U.S. Pat. No. 4,862,821 describes a mechanism for tensioning a moving chain. In an anchoring system for a floating vessel which includes an anchor line comprising chain cable, a chain locker and a windlass having a chain wheel that conveys the chain cable during paying out from the chain locker, a mechanism is positioned between the chain locker and chain wheel to back-tension the chain during paying out. The mechanism has an axis along which the chain is passed with every second links oriented in a given plane. Paired brake shoes are positioned to either side of the plane and define braking surfaces of sufficient extent along the axis of chain movement that a given chain link and an immediately succeeding link of similar orientation can be simultaneously engaged during their movement to provide a continuous retarding effect. One pair of braking shoes is pivotally mounted on an appropriate support structure and urged with hydraulic cylinders towards the other pair thereby causing the brake shoes to engage the opposing faces chain link. The pressure of hydraulic fluid applied to the cylinders is adjusted to back-tension the chain sufficiently that sudden shocks to the windlass otherwise occasioned by tilting and jumping of chain links during conveyance over the chain wheel are avoided. Non-standard links and irregularities in the chain link surfaces such as weld lines are accommodated by contraction of the hydraulic cylinders and deflection of the pivoting brake shoes.

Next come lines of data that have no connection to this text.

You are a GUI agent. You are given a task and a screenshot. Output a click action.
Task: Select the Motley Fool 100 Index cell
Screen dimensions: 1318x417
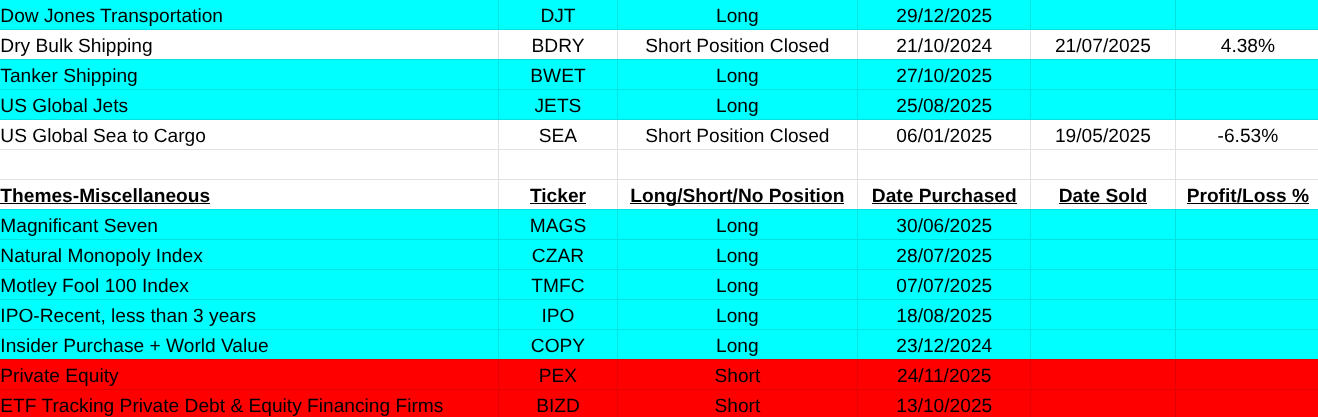tap(95, 286)
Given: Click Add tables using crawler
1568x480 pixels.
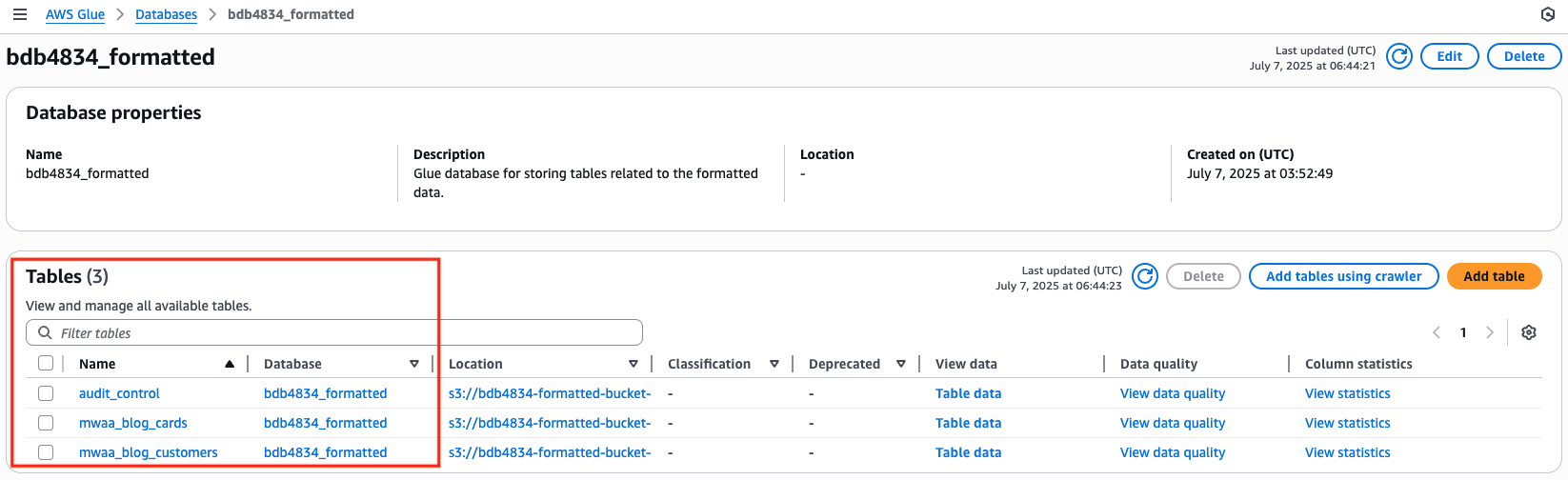Looking at the screenshot, I should [1343, 276].
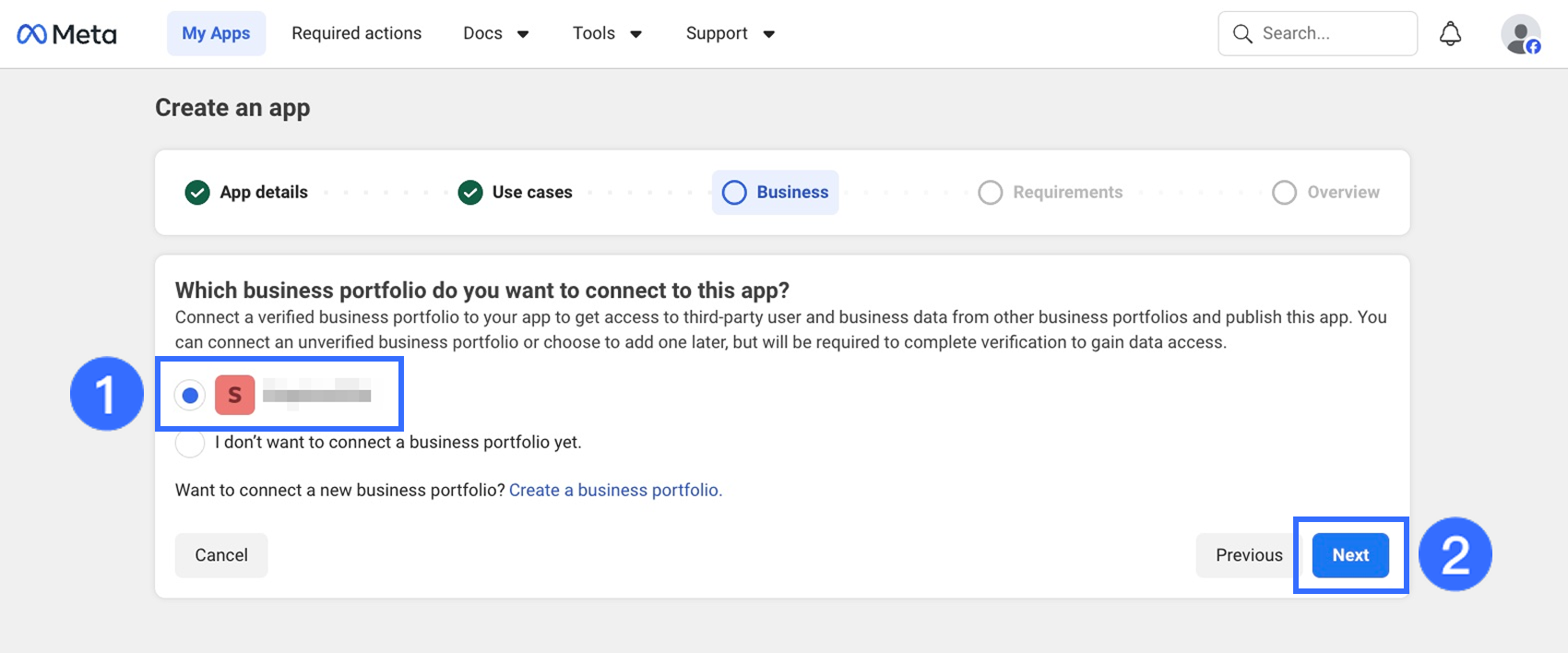Click the App details green checkmark
Viewport: 1568px width, 653px height.
(197, 193)
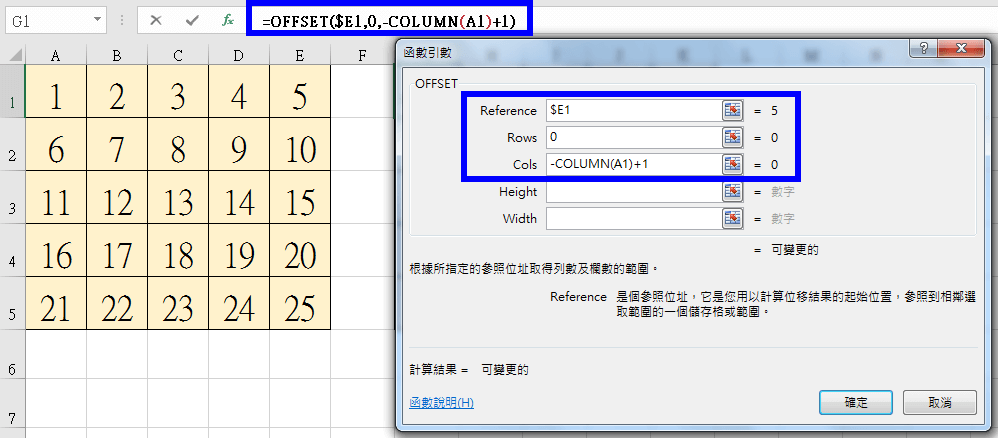Click the cancel (X) icon in formula bar
This screenshot has height=438, width=998.
156,20
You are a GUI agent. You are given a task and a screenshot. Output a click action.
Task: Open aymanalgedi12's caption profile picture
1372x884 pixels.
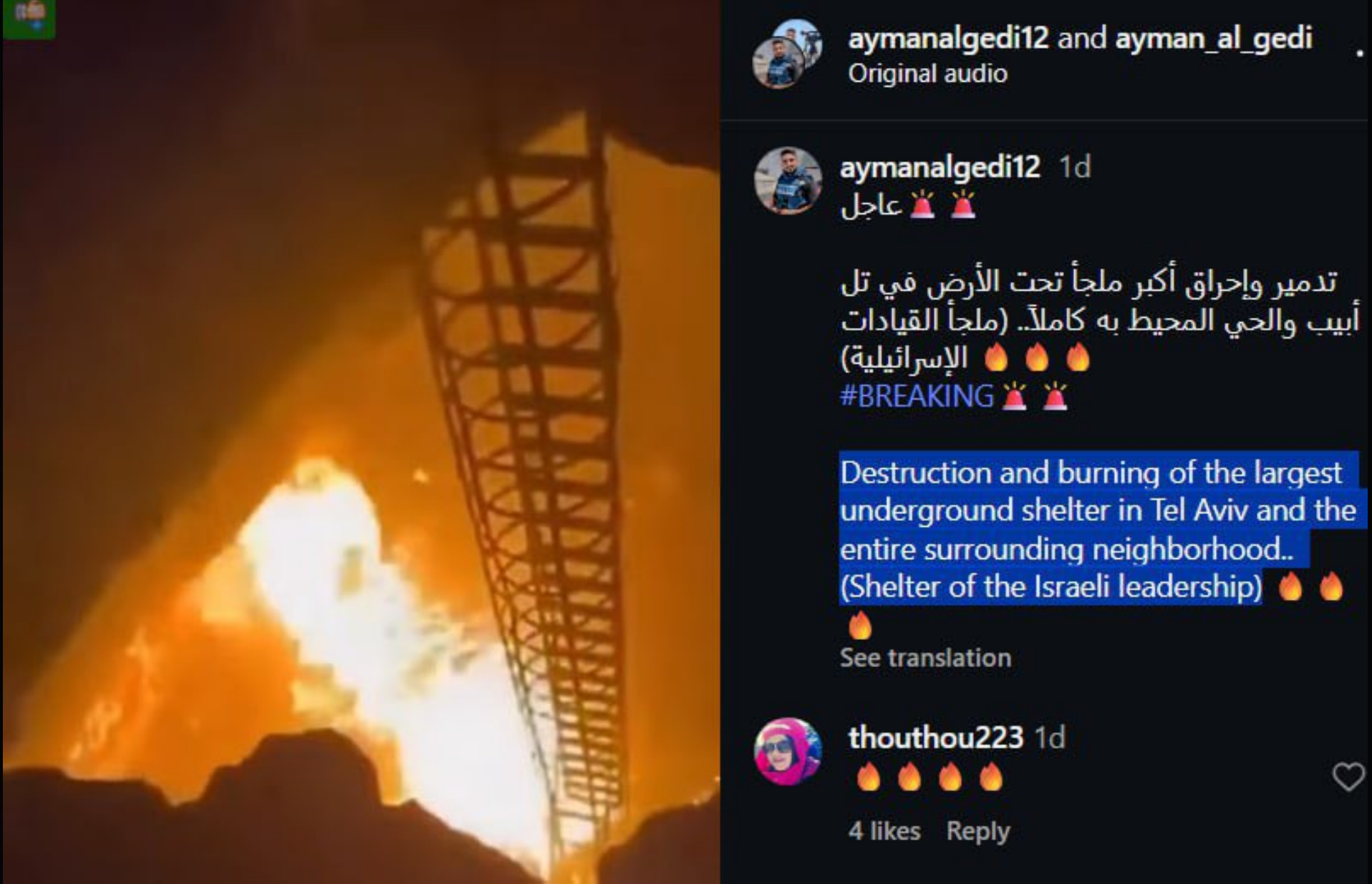(788, 180)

U.S. Pat. No. 4,936,710 describes a mooring line tensioning and damping system. The floating structure comprises one or more catenary mooring cables for anchoring the structure to the seabed. An extensible dynamic tensioner system is provided for maintaining a predetermined dynamic tension in each mooring cable, as the structure responds to cyclic wave forces, and for increasing the natural periods of oscillation of the pitch, roll, heave, surge, sway, and yaw motions of the moored floating structure by reducing the spring stiffness of the mooring system. A motion damping system is coupled between the dynamic tensioner system and the structure for damping the linear and angular displacements of the structure relative to the tensioned cables. The damping system selectively applies frictional forces against a movable member in the tensioner system. The movable member does not move relative to the cables.

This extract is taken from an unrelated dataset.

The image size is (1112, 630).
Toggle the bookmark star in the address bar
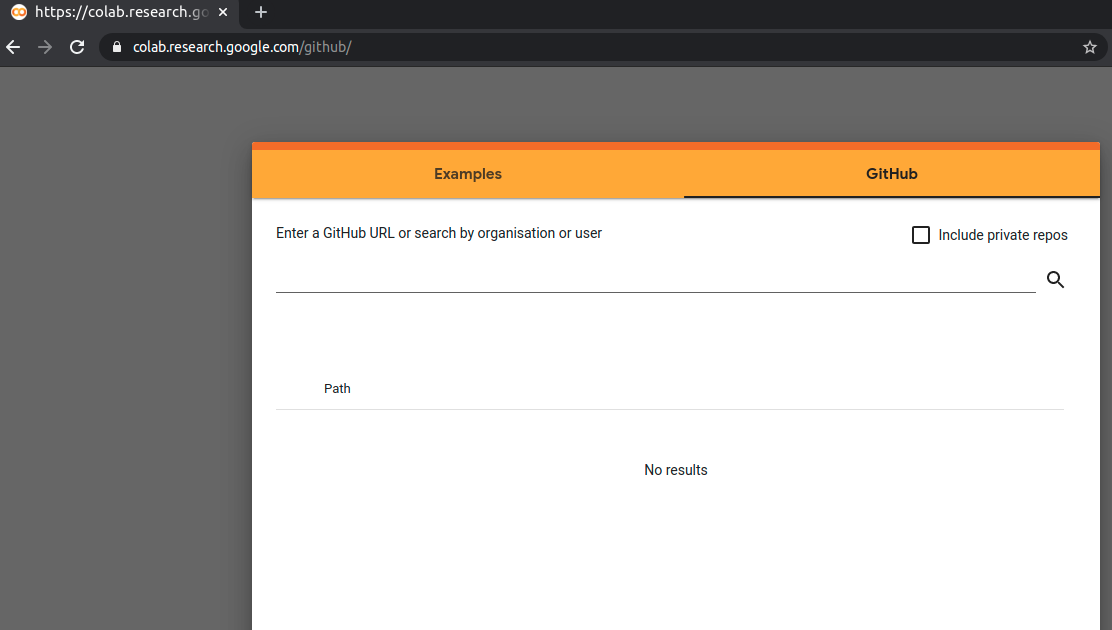(x=1089, y=46)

U.S. Pat. No. 6,602,019 describes a device for fixing, tensioning or pulling an extensible traction element such as a cable. The device has two supports which can be moved in relation to each other in a transverse direction to the axis of the traction element. Several clamping jaws are mounted in displaceable fashion in pairs opposite each other on said supports. The clamping jaws have surfaces which grasp the traction element. When strain is placed on the traction element, the clamping jaws are displaced linearly at increasing distances except for the rear pair, in such a way that the clamping force can be evenly distributed over a great length, despite the extension of the traction element. This is said to allow, for example, steel cables with a high traction force to be tensioned without damaging the cable.

International Publication No. WO 2013/043049 describes a device for tensioning anchor chains, in particular mooring legs of off-shore vessels and installations, comprising a frame carrying connectors for holding together lower and upper portions of the chain to be tensioned. The frame further carries a tensioning mechanism for pulling at least one portion of the chain towards the other portion of the chain while the device is submerged.

BRIEF SUMMARY OF THE INVENTION

An in-line mooring connector and tensioner according to the invention comprises a chain stopper assembly that may be used to connect a chain to another line and a removable chain jack assembly which may be used to tension and adjust the chain that passes through the in-line mooring connector and tensioner. The in-line mooring connector and tensioner may be deployed between a chain and another line, and used to facilitate the adjustment of the overall length of the mooring by adjustment of the active length of the chain.

The removable chain jack may be configured such that it may be inserted over a tensioned chain when the locking pawls are oriented such that they are in-line with the cylinders. This allows adjustment to be performed without pulling the mooring line out of its normal geometry as would be required by a winch-actuated line to an auxiliary surface vessel.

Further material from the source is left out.